(What this exercise asks)
1. Copy the part of the news report on the Buckhannon guilty plea word for word, starting with "BUCKHANNNON – A" and going on through "p.m. Nov. 10.".
2. Pick up the news report on the Buckhannon guilty plea where it stops, and write what comes next.

(Quoted text)
Buckhannon man pleads guilty to third-degree sexual assault

BUCKHANNNON – A Buckhannon man faces a potential sentence of several years in jail after pleading guilty to sexual assault in the third degree in Upshur County Circuit Court Wednesday.

Minter W. Humphrey, 57, pleaded guilty via an information to the charge in connection with an incident that occurred with a 13-year-old girl in 2019.

The plea agreement with Upshur County Prosecuting Attorney Bryan Hinkle also requires Humphrey to register as a sex offender for the rest of his life and could include extended supervision for up to 50 years. Pleading guilty via an information means Humphrey waived his right for a 16-member grand jury to hear his case.

Humphrey was released on bond but had to report to the parole office immediately to set up a pre-sentence investigation, and he will have to undergo a sex offender evaluation. His sentencing date is set for 3 p.m. Nov. 10.

Lines of data:
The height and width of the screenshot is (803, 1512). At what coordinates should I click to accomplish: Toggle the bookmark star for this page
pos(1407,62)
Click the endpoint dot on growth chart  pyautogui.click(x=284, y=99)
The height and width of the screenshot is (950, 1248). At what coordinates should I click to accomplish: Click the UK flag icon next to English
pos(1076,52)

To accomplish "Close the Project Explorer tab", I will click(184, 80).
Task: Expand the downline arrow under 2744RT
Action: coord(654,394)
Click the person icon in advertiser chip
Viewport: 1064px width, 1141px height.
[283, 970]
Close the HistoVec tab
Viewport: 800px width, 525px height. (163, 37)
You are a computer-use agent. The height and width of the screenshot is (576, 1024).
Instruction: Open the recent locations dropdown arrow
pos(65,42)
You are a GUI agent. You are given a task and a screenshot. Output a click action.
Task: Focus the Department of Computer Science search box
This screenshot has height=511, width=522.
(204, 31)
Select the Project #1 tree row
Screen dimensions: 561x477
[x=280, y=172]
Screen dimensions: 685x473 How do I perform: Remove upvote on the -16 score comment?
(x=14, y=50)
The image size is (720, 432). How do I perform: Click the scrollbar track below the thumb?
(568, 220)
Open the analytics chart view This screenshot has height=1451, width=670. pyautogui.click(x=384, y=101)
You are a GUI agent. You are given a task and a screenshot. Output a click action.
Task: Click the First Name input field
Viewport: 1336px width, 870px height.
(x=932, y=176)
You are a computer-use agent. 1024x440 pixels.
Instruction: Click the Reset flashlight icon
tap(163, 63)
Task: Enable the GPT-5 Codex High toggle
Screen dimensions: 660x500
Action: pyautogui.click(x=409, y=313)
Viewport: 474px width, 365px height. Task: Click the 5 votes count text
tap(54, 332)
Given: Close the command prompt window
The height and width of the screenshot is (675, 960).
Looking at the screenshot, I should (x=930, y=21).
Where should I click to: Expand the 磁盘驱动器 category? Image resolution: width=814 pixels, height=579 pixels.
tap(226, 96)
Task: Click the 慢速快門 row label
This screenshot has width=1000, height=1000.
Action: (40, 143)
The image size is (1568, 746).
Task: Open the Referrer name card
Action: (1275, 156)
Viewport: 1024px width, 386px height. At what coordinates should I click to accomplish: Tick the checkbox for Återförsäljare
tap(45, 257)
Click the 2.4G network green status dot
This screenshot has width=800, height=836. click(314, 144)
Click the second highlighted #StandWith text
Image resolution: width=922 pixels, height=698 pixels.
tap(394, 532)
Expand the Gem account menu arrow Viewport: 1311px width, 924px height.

(Task-by-task outputs)
1.
BUCKHANNNON – A Buckhannon man faces a potential sentence of several years in jail after pleading guilty to sexual assault in the third degree in Upshur County Circuit Court Wednesday.

Minter W. Humphrey, 57, pleaded guilty via an information to the charge in connection with an incident that occurred with a 13-year-old girl in 2019.

The plea agreement with Upshur County Prosecuting Attorney Bryan Hinkle also requires Humphrey to register as a sex offender for the rest of his life and could include extended supervision for up to 50 years. Pleading guilty via an information means Humphrey waived his right for a 16-member grand jury to hear his case.

Humphrey was released on bond but had to report to the parole office immediately to set up a pre-sentence investigation, and he will have to undergo a sex offender evaluation. His sentencing date is set for 3 p.m. Nov. 10.

2.
Twenty-Sixth Judicial Circuit Court Judge Jacob Reger asked Humphrey to describe his crimes, and Humphrey admitted to being in the victim’s bedroom, where he engaged in a sexual act with the victim, a relative, who he knew was under 16 years of age.

Hinkle noted that the plea agreement spares the teenage victim from having to testify.

According to state code, sexual assault in the third degree is when a person “engages in sexual intercourse or sexual intrusion with another person who is mentally defective or mentally incapacitated,” or when a person “being 16 years old or more, engages in sexual intercourse or sexual intrusion with another person who is less than 16 years old and who is at least four years younger than the defendant.”

The original story about Humphrey’s arrest can be found here.

In other unrelated court news, Joseph Ryan Tomasula, 20, pled guilty to fleeing with reckless indifference in reference to an incident that occurred in 2020.

The plea agreement states that once Tomasula successfully completes deferred adjudication, the charge will be lessened to reckless driving. Failure to do so could result in a sentence up to five years in the penitentiary.

Reger told Tomasula he would essentially be on probation and any traffic violations would also violate the deferred adjudication.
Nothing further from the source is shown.